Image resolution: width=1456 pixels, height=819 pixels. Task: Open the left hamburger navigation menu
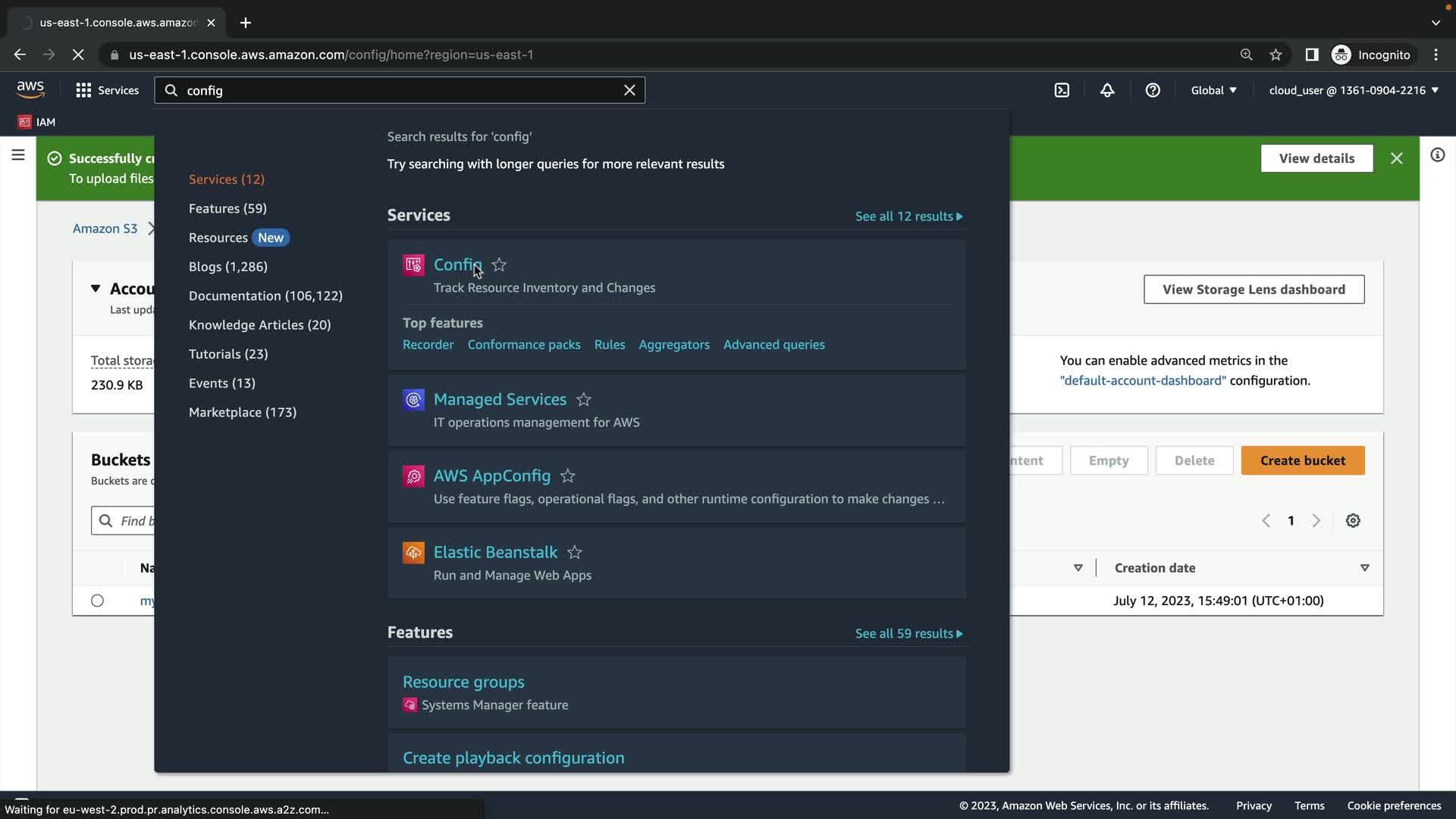tap(18, 155)
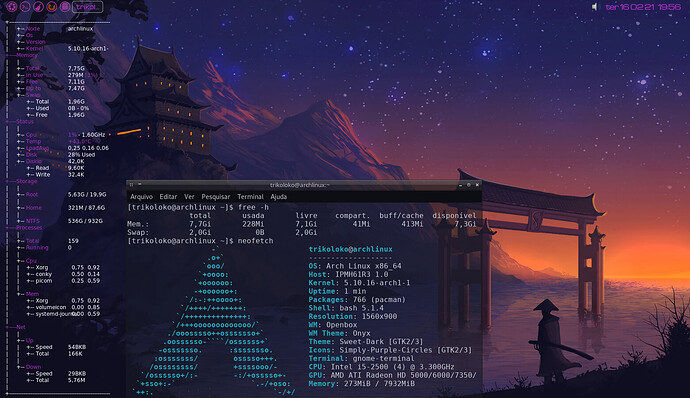
Task: Open the Ver menu in the terminal
Action: tap(189, 197)
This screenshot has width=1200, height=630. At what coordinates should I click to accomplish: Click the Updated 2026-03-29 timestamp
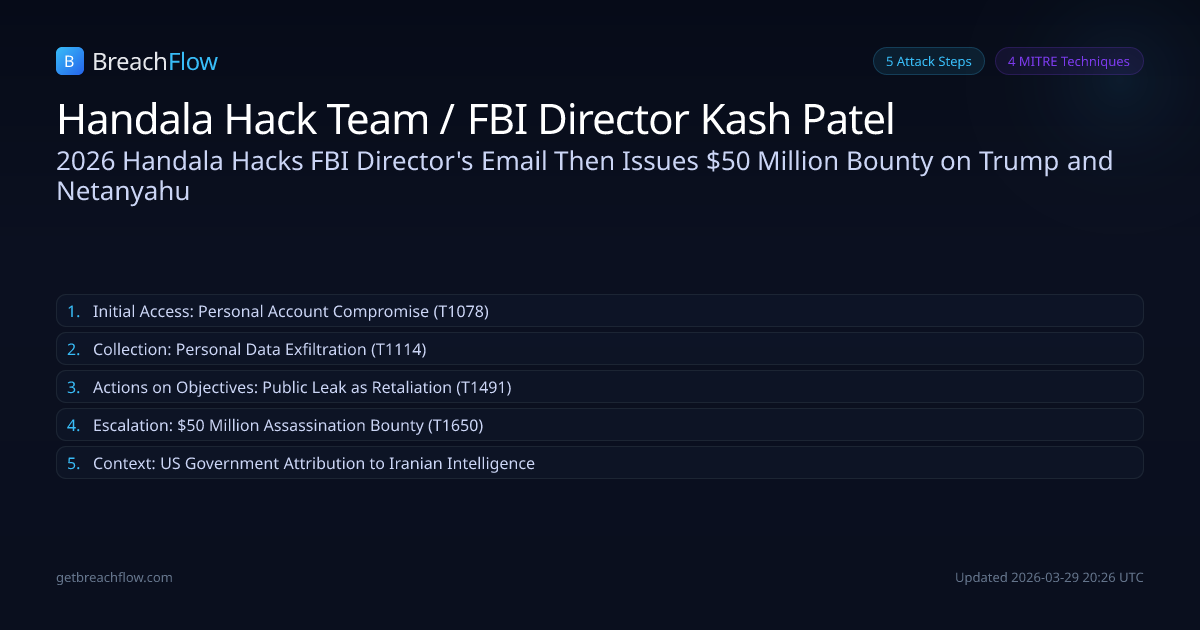1049,577
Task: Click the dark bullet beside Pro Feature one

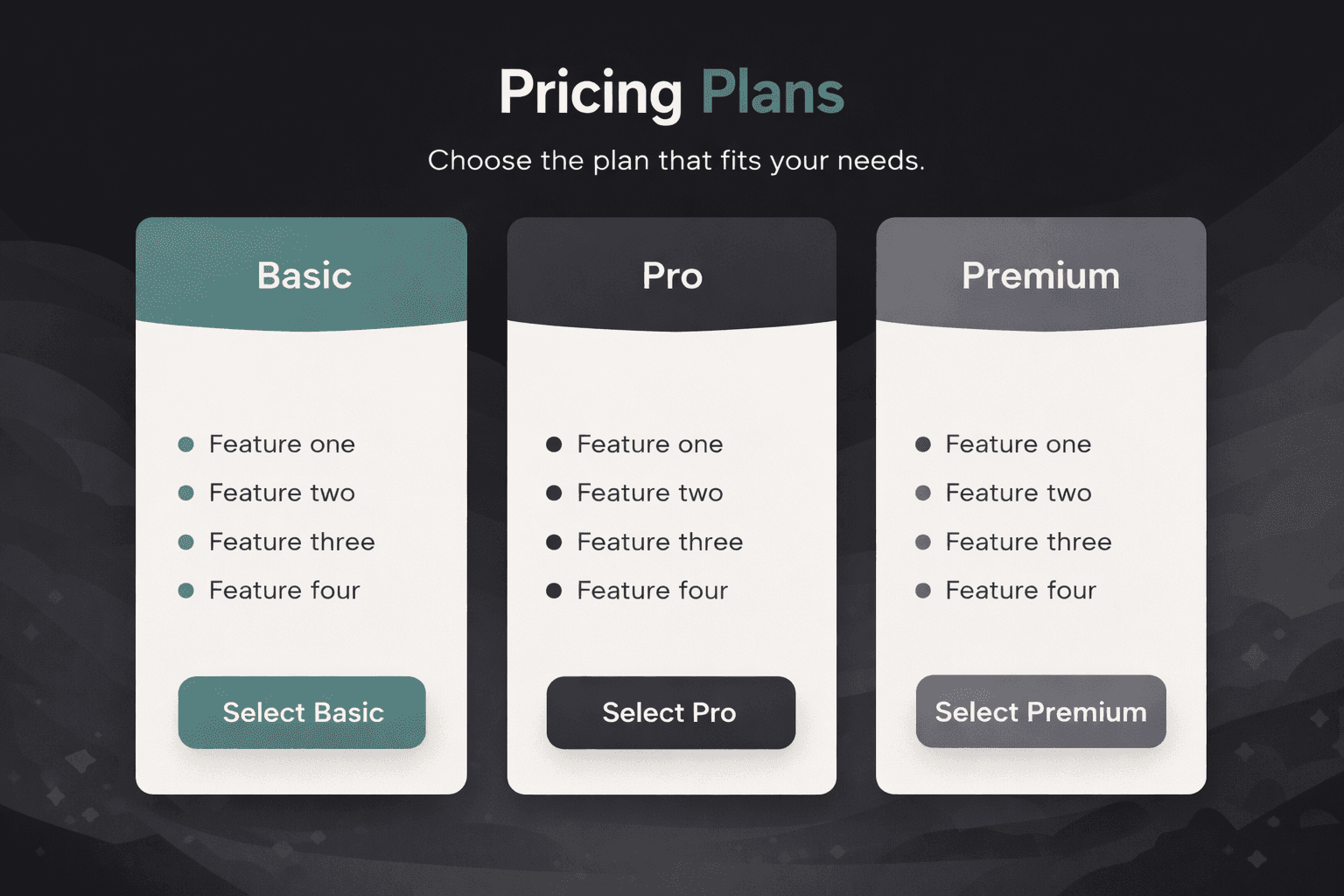Action: coord(554,444)
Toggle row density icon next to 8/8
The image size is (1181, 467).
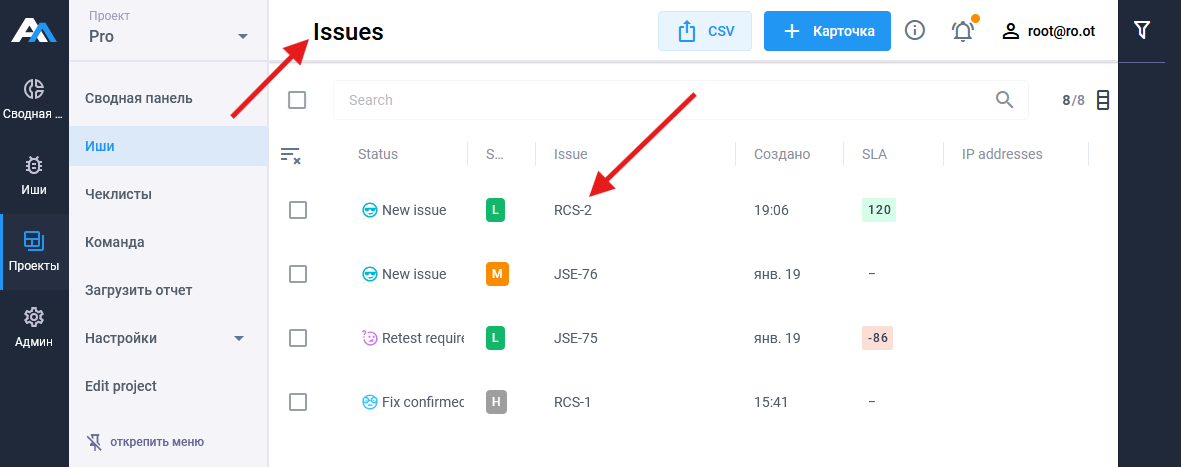(1103, 100)
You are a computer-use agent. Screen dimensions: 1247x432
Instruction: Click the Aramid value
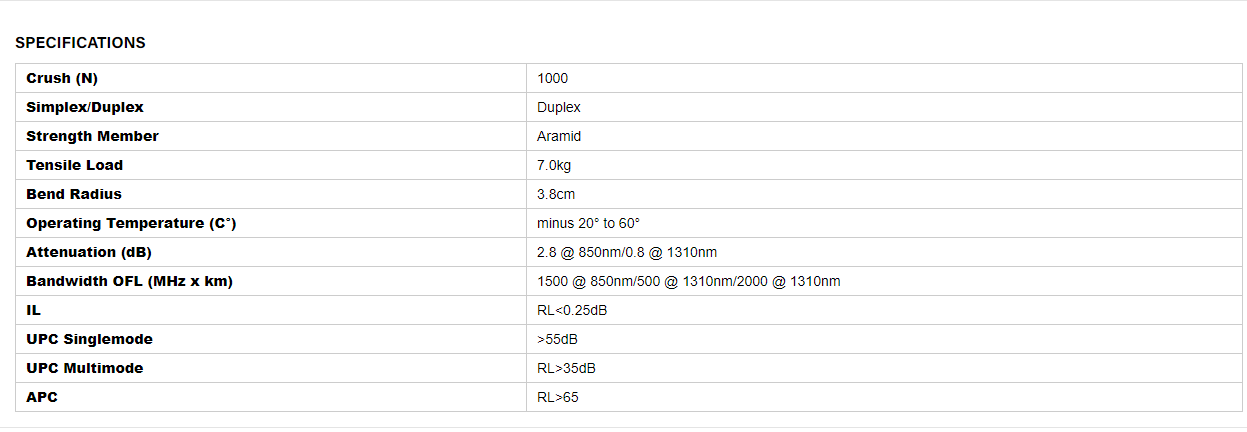pos(559,136)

------------------------------------------------------------

#### Stated problem
Rewrite all of the data above as a numbered list with one line per item, skipping blank lines and leaving out the pictures.

#### Final answer
1. Image resolution: width=1456 pixels, height=819 pixels. Task: Open the left hamburger navigation menu
2. tap(18, 155)
3. Task: Open the Ver menu in the terminal
4. Action: tap(189, 197)
5. This screenshot has width=1200, height=630. At what coordinates should I click to accomplish: Click the Updated 2026-03-29 timestamp
6. 1049,577
7. Task: Click the dark bullet beside Pro Feature one
8. Action: coord(554,444)
9. Toggle row density icon next to 8/8
10. The image size is (1181, 467).
11. (1103, 100)
12. You are a computer-use agent. Screen dimensions: 1247x432
13. Instruction: Click the Aramid value
14. pos(559,136)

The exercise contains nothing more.